Organization and Editorial Structure

The journal is managed by law students at Georgetown University Law Center under faculty advisory oversight and adheres to editorial practices common to law reviews such as cite-checking and editorial boards including an editor-in-chief, executive editors, and article editors. Its governance resembles structures at peer journals like the Harvard International Law Journal, the Yale Journal of International Law, the Columbia Journal of Transnational Law, and the Michigan Journal of International Law. Selection processes for articles mirror competitive submission practices used by journals tied to institutions such as Oxford University Press-affiliated reviews and those at the University of Cambridge law faculties, while symposium organization often partners with centers including the Georgetown Institute for International Collaboration and other academic units.

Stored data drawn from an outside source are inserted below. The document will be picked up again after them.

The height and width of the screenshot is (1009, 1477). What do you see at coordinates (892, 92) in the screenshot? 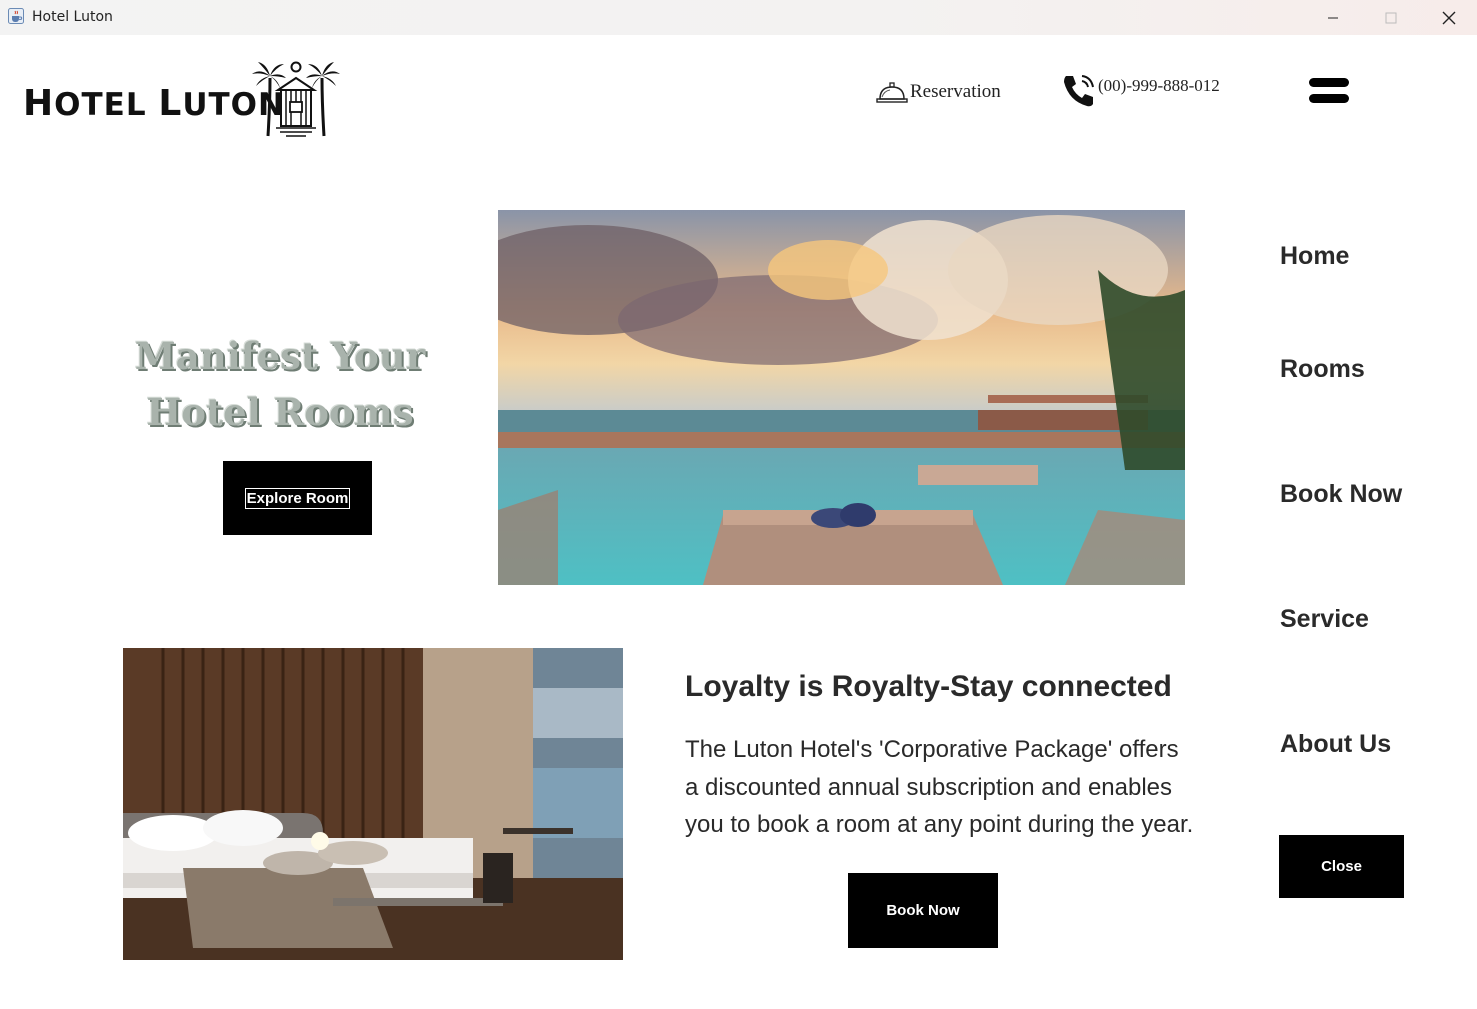
I see `service-bell-icon` at bounding box center [892, 92].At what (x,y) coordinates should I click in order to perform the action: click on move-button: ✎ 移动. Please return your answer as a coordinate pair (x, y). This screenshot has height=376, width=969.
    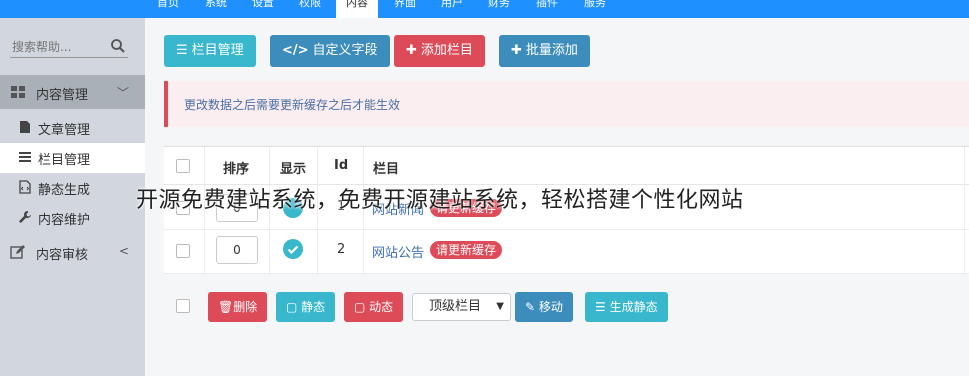
    Looking at the image, I should click on (544, 307).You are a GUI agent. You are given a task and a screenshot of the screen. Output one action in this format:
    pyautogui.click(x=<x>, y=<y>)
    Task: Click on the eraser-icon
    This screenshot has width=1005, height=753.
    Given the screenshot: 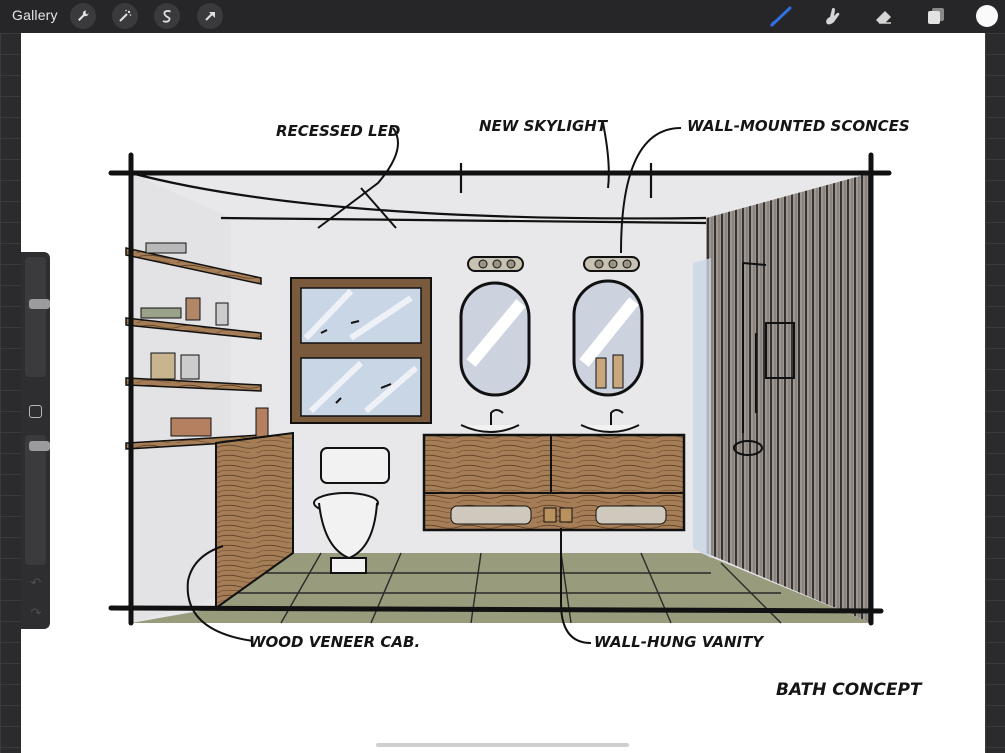 What is the action you would take?
    pyautogui.click(x=884, y=16)
    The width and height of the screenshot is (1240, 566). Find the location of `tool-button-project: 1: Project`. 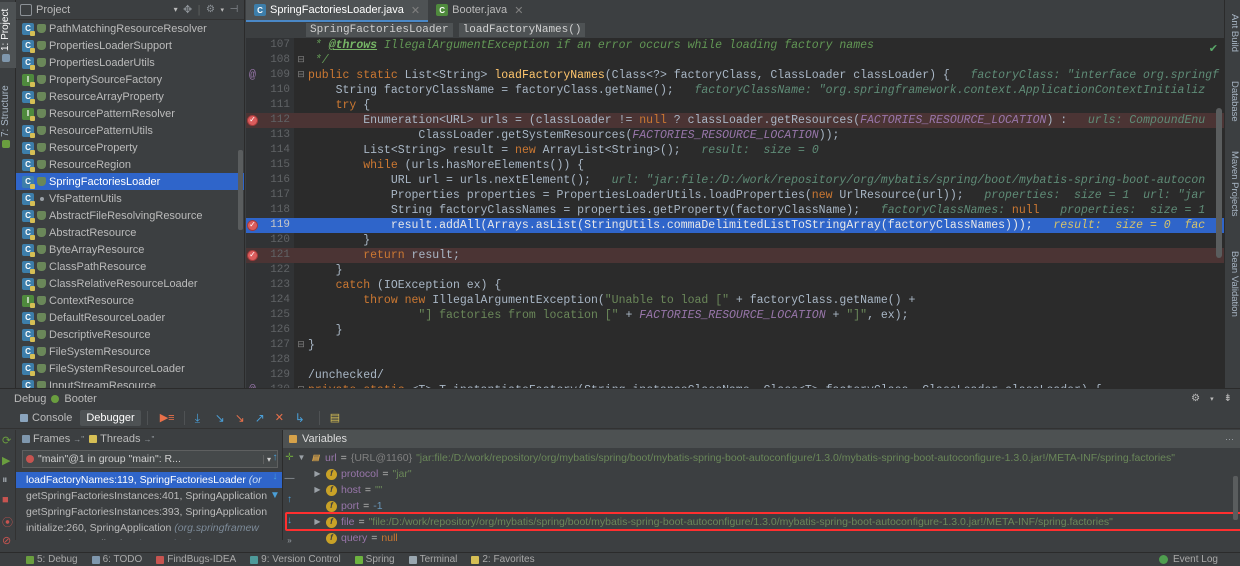

tool-button-project: 1: Project is located at coordinates (8, 35).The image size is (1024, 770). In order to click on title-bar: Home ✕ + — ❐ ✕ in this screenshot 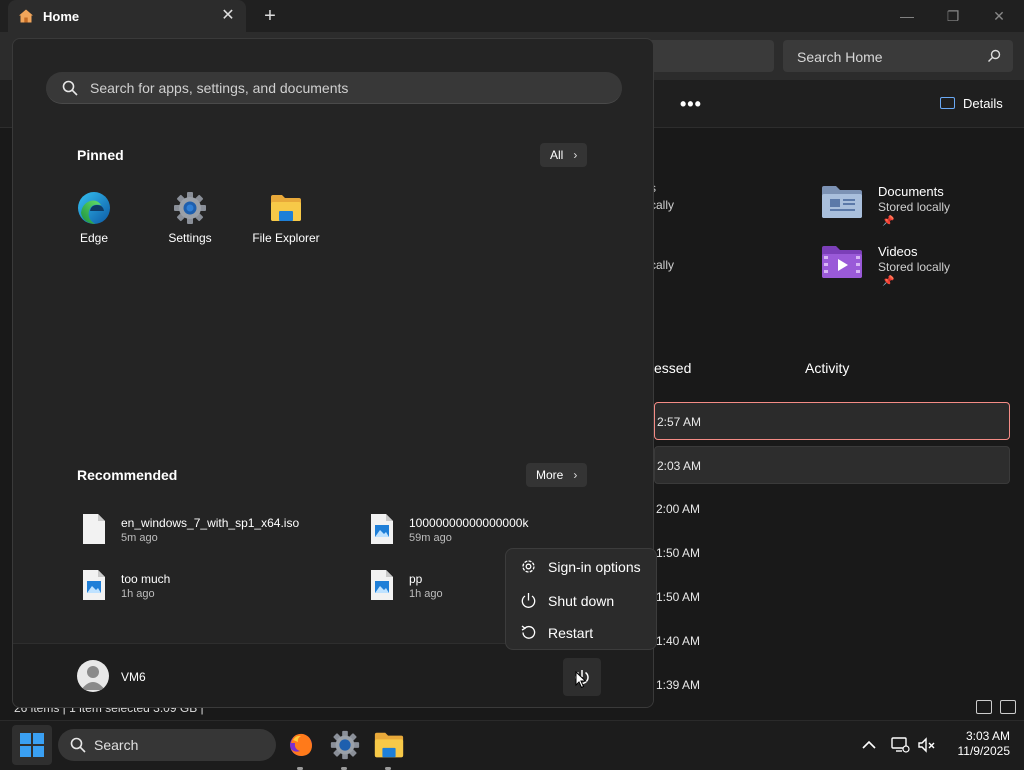, I will do `click(512, 16)`.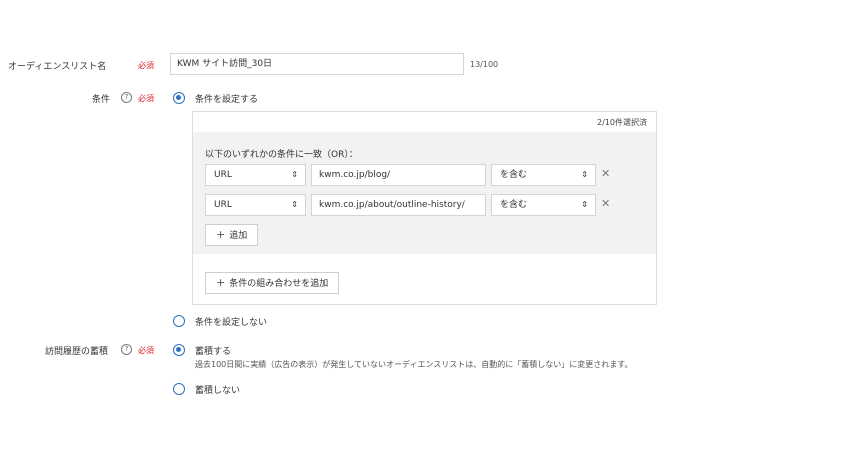 The width and height of the screenshot is (850, 450). Describe the element at coordinates (398, 205) in the screenshot. I see `condition-value-input: kwm.co.jp/about/outline-history/` at that location. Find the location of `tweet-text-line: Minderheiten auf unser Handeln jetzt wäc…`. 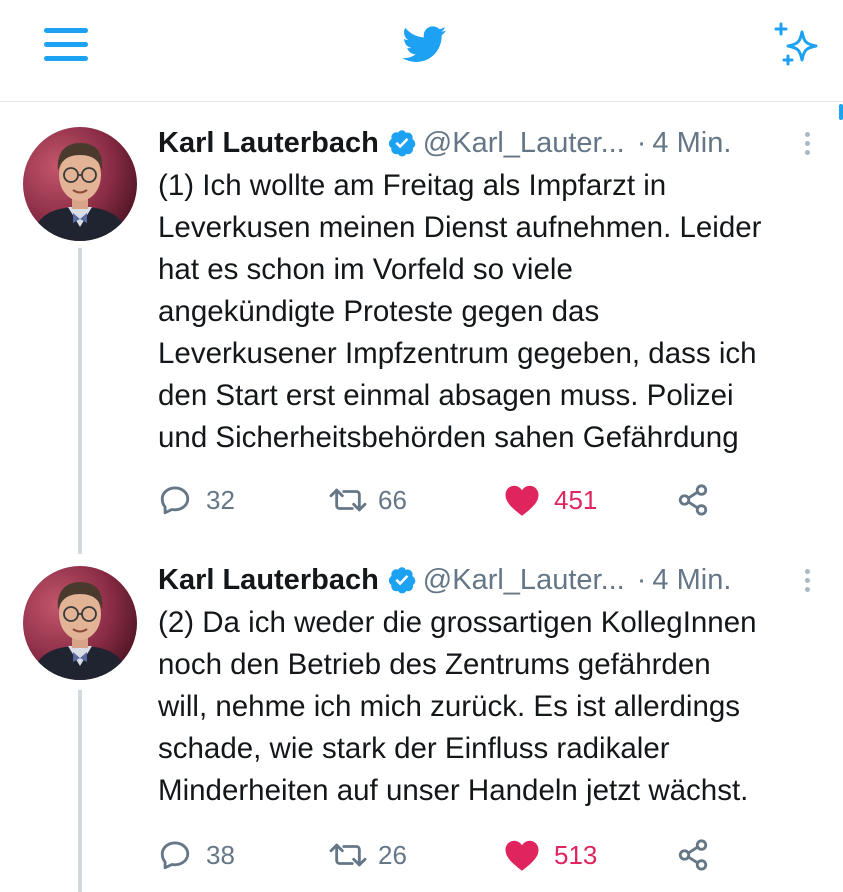

tweet-text-line: Minderheiten auf unser Handeln jetzt wäc… is located at coordinates (454, 790).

Notable Articles and Symposia

Over time the journal has published influential contributions addressing war crimes prosecutions, state responsibility, sovereign immunity, and international investment law, engaging scholars who have also appeared in venues like American Journal of International Law, European Journal of International Law, and the Journal of International Economic Law. Symposia topics have mirrored global crises and milestones such as debates following the Iraq War, the legal ramifications of the Arab Spring, climate litigation after the adoption of the Paris Agreement, and accountability discussions around the Syrian Civil War. Contributors have included academics and practitioners associated with institutions such as the United Nations Human Rights Council, the International Monetary Fund, the World Bank, the Permanent Court of Arbitration, and universities including Oxford, Cambridge, Yale University, Harvard University, Columbia University, University of Chicago, New York University, Stanford University, and University of California, Berkeley.

Abstracting and Indexing

The journal is indexed in major legal and multidisciplinary databases and services that track citations for periodicals alongside titles like American Journal of Comparative Law and International & Comparative Law Quarterly. Its coverage appears in citation resources used by researchers of the HeinOnline corpus, major academic libraries including the Library of Congress, institutional repositories at Georgetown University, and indexing platforms utilized by scholars at centers such as the Max Planck Institute for Comparative Public Law and International Law, the European University Institute, and national academies.

Impact and Reception

The journal has been cited in academic literature, practitioner briefs, and occasional judicial decisions addressing issues before bodies like the International Court of Justice, the European Court of Human Rights, and national supreme courts. Its influence is evident in conversations among scholars from law faculties across United Kingdom, United States, Canada, Australia, and members of the Global South academic community, intersecting with policy debates at organizations such as the United Nations, the World Trade Organization, and the International Criminal Court. Reviewers have compared its role to that of established journals like the American Journal of International Law and the European Journal of International Law in shaping discourse on transnational legal challenges.